Proto Labs recently opened a new 77,000-square-foot additive manufacturing facility in Cary, North Carolina. The company held an open house last week to debut the facility—an appropriate event for a new industrial site. In a way, however, an open house is out of step with the nature of the company’s business and the way this facility will be used. The typical Proto Labs customer will never see the company’s manufacturing resources here and might not even talk to an employee.
“We are a digital manufacturer,” company President and CEO Victoria Holt explained in her presentation to guests. She used the term “e-commerce” as well. As contrasted with other companies providing manufacturing services, fully 100 percent of Proto Labs’ business comes through the online front door enabling customers to upload CAD models and initiate the manufacturing they need. This model has been proven in the company’s CNC machining services, and is now being applied to additive manufacturing as well. (Another type of manufacturing the company also performs in this way is plastics molding.)
While the company’s contract machining work is performed in Minnesota, the additive operation is located in North Carolina because the core of this division came from the company’s 2014 acquisition of 3D printing service provider FineLine Prototyping. (A later acquisition brought AM capacity in Europe as well.) The basic approach to delivering parts within short lead times is similar within each of the separate process areas. That is, on-site staff members perform some manual steps to prepare jobs for production (repairing incomplete models, for example), while software developed by the company automates various steps involved in initiating that production, including scheduling. At the Cary facility, this scheduling includes not only finding open capacity on an appropriate 3D printer for a given job, but also in many cases finding open real estate within a particular build in the same material as that job, so the new part can be nested into a build already scheduled for maximum efficiency.

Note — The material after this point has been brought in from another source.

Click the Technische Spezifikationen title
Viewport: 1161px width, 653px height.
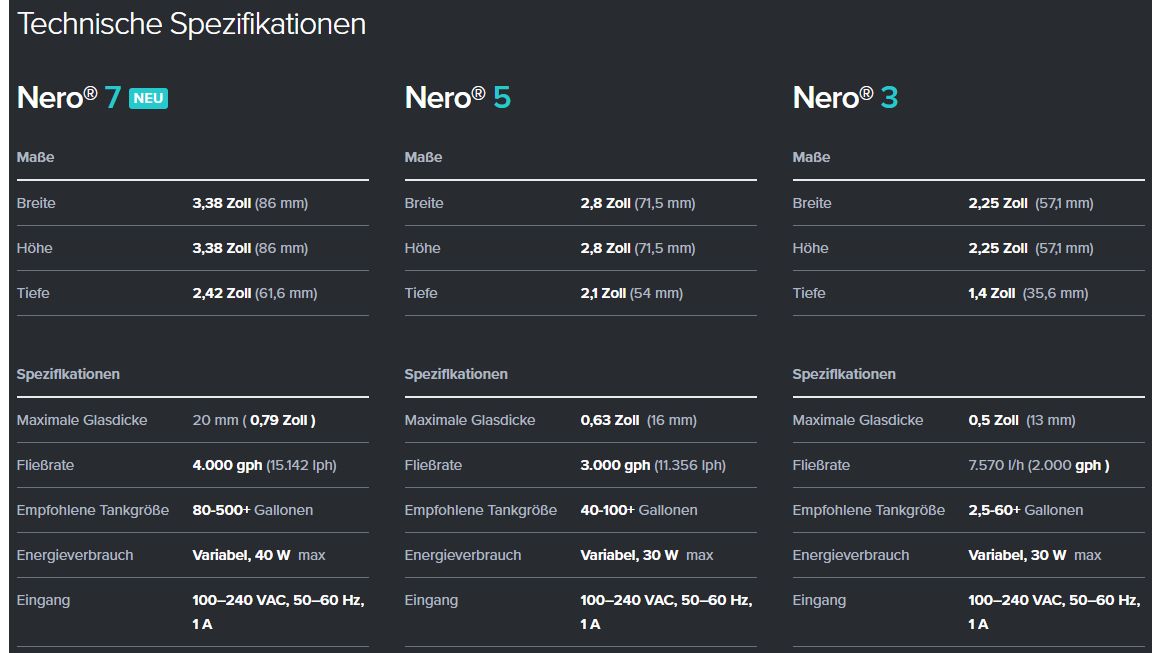click(x=192, y=24)
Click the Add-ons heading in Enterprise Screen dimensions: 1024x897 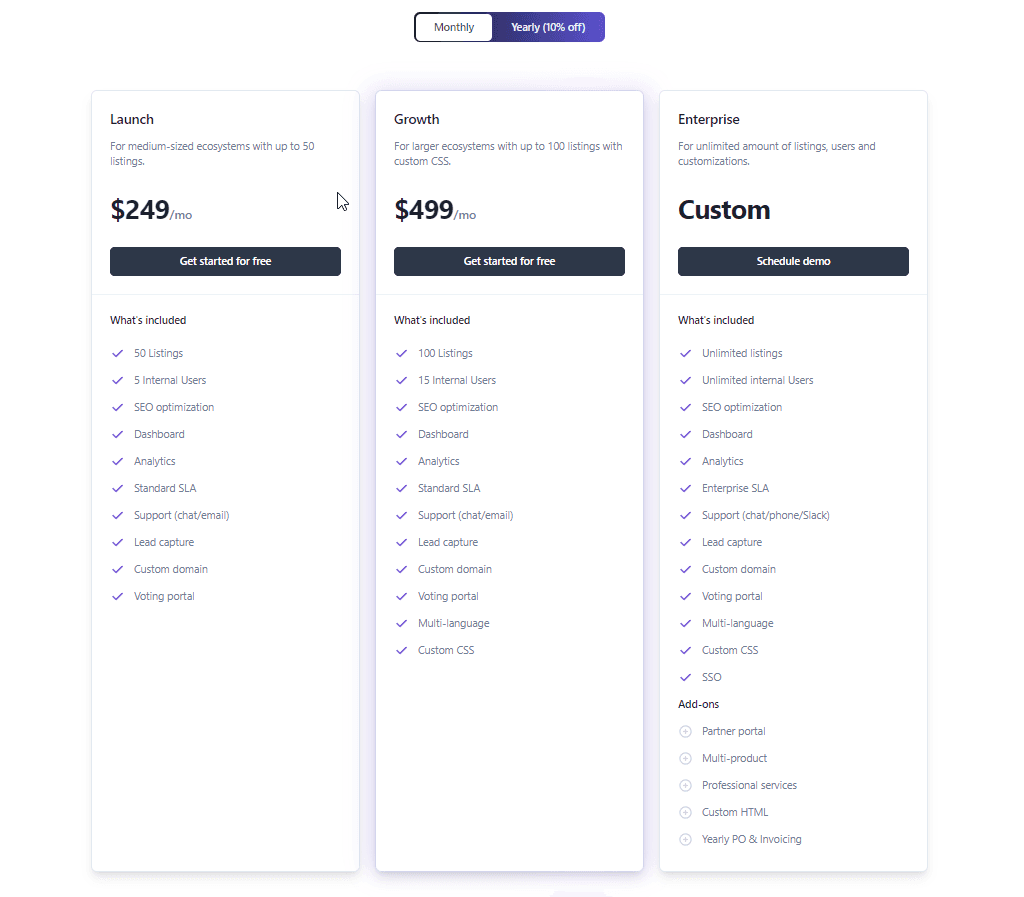click(698, 704)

3D printing analyst and consultant Terry Wohlers spoke at the event, discussing the state of additive manufacturing market growth and recent AM-related developments to an audience that included many who were evaluating using additive manufacturing for the first time. Commenting on the size and organization of the Proto Labs facility and the number of industrial 3D printers here, he said, “I can't name another company worldwide that that has what they have here today.”
The largest share of the site’s 70 additive machines consists of machines making parts through stereolithography, the process with which FineLine began and in which the company specialized. The new site also has 10 selective laser sintering (SLS) machines from 3D Systems for making rugged polymer parts, as well as 13 powder-bed metal additive manufacturing machines from Concept Laser—eight in the small M1 size and five in the larger M2 size. In both the SLS and metal additive manufacturing areas, the available open floor space and utility service leave significant room for additional growth. At one point in her talk, Holt suggested 140 machines was a reasonable expectation for the eventual scale of this site. Already there are plans to add to the number of metal machines.